Especial: FLIPOP quer trazer os jovens brasileiros para a leitura

julho 02, 2018 / Redação SOODA /

Evento aposta nos escritores nacionais para aproximar os jovens do universo literário




Mais um capitulo da literatura YA foi escrito e cravado na história da literatura nacional. Mais de 600 Leitores, editoras, autores e produtores de conteúdos estiveram presentes na FLIPOP - Festival da Literatura Pop, que esse ano aconteceu nos dias 29, 30 de junho e 01 de julho, no Centro de Convenções Frei Caneca, em São Paulo.
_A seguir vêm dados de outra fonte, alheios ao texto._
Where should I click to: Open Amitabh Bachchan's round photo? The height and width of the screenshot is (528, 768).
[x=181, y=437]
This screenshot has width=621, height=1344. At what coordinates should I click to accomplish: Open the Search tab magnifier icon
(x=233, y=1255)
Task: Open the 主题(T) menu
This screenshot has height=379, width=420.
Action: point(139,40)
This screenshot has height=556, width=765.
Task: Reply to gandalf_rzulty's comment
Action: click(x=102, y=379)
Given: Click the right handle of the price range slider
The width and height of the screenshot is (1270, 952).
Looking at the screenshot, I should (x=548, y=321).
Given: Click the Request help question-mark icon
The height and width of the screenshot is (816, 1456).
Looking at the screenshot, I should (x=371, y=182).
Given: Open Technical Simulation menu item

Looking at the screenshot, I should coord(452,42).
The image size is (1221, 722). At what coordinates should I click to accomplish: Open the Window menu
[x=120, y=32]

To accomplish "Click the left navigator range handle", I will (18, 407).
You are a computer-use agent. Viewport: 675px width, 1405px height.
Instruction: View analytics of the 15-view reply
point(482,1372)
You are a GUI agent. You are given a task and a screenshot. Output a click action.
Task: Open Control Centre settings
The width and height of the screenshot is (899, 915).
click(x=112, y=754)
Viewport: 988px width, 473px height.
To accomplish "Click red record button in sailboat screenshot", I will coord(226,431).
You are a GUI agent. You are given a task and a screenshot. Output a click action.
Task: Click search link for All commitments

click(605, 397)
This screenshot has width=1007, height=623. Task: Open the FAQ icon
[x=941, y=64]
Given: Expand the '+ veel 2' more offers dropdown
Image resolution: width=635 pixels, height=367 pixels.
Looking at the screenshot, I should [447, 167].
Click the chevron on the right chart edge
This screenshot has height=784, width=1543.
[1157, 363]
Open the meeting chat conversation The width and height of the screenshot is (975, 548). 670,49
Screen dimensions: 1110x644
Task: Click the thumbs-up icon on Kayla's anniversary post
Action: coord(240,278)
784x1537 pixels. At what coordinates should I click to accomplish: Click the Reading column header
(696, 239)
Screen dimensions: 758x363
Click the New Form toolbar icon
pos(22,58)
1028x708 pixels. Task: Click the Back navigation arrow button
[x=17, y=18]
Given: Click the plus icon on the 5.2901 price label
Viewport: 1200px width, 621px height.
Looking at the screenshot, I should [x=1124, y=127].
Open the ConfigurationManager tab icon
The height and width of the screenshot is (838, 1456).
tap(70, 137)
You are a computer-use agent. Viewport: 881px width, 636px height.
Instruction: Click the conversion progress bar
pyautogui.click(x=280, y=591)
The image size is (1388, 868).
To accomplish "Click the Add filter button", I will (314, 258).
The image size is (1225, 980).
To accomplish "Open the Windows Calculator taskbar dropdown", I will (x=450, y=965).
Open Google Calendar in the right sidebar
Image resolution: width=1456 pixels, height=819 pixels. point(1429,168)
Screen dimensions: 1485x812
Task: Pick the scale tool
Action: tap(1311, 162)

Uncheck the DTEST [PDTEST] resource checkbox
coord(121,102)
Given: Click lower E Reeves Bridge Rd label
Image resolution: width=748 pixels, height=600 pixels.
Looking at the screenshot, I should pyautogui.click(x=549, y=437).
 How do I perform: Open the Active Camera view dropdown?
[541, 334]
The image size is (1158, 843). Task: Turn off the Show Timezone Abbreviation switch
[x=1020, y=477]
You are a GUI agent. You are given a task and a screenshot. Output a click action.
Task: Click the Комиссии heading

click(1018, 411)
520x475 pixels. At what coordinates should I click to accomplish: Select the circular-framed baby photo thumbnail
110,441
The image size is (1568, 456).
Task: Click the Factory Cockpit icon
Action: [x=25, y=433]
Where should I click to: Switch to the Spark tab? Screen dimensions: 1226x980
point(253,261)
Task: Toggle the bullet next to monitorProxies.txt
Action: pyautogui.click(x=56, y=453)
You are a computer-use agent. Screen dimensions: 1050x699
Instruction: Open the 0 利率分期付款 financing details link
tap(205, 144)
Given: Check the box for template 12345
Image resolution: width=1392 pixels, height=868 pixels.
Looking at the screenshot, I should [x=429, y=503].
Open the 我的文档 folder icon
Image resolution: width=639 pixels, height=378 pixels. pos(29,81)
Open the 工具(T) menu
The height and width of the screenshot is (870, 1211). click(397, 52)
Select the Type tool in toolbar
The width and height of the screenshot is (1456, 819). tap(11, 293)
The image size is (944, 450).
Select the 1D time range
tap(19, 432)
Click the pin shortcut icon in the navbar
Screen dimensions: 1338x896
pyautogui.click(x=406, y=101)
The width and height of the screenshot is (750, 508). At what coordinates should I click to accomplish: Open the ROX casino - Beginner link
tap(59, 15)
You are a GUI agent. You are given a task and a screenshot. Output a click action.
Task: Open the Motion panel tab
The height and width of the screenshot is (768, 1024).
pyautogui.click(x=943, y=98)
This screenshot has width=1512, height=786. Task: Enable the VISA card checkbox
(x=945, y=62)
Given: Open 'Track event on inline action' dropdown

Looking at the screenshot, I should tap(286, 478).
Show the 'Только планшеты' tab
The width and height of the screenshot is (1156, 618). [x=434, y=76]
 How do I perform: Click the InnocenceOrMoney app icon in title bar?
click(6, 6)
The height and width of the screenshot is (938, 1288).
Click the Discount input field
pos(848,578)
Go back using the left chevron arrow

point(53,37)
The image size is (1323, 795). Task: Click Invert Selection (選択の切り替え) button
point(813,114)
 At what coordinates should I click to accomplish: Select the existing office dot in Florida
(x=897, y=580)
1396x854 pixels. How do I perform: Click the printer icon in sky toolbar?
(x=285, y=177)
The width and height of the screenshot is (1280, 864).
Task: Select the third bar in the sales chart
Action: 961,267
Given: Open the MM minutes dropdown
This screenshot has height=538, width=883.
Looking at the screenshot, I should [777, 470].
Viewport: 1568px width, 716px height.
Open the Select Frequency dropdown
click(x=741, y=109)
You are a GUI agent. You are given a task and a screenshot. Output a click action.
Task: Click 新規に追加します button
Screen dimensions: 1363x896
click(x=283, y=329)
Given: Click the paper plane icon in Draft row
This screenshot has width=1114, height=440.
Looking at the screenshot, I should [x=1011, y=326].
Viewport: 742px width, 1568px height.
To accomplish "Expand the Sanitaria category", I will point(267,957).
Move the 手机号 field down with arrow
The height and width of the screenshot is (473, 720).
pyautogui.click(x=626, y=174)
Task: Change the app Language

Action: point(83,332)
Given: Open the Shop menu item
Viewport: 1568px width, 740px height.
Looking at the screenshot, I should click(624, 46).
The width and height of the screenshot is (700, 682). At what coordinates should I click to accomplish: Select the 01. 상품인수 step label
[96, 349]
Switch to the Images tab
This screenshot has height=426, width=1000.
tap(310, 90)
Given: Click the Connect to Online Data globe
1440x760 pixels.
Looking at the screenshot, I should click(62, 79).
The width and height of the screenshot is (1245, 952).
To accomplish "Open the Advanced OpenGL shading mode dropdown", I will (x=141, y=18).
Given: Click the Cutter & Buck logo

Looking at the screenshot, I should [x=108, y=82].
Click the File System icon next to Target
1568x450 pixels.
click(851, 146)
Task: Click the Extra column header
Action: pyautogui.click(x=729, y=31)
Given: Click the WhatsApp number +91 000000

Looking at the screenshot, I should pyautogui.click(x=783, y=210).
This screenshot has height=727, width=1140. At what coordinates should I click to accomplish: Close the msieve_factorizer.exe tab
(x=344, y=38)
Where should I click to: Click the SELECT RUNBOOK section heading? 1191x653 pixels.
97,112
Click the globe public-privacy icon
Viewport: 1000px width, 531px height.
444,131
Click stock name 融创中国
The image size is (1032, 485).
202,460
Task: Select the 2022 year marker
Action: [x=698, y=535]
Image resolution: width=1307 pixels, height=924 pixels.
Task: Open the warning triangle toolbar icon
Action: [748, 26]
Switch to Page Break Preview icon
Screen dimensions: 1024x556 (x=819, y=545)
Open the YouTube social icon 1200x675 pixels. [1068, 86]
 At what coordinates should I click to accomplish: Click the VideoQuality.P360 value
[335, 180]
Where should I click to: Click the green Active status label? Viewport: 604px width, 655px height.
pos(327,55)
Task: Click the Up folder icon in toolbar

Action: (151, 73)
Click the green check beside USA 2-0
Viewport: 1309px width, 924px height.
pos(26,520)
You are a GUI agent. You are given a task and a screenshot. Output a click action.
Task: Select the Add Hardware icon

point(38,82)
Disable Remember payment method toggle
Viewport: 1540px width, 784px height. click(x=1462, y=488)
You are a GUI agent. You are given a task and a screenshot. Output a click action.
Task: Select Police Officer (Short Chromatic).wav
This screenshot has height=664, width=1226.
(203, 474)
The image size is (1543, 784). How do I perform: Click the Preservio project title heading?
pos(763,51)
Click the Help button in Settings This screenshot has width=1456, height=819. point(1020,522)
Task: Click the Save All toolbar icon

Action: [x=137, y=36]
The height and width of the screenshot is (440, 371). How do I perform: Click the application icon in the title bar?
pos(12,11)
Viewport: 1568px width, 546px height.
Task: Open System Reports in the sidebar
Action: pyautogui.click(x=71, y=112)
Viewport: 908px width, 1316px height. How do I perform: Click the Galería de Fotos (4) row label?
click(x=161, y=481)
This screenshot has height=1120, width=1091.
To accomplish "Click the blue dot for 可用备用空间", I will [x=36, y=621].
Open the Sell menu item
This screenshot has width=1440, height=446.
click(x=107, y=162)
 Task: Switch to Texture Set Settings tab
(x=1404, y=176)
Organizado pela Editora Seguinte, o evento não poupou os jovens ao tocar em temas polêmicos e importantes, como a representatividade negra, LGBTQ+, mulheres fortes, a presença de autores fora do eixo Sul-Sudeste na literatura. Foram várias alfinetadas aos tradicionalistas da literatura que insistem na máxima de colocar a literatura YA, como apenas "de entretenimento". "A Flipop é uma ocupação, porque tem a FLIP (Feira Literária de Paraty), formada majoritariamente por pessoas mais velhas, e aí vem a Flipop e 'pá' na tua cara, jovem ler" disse a jornalista e professora de Literatura Tatiany Leite em uma das mesas redondas do evento.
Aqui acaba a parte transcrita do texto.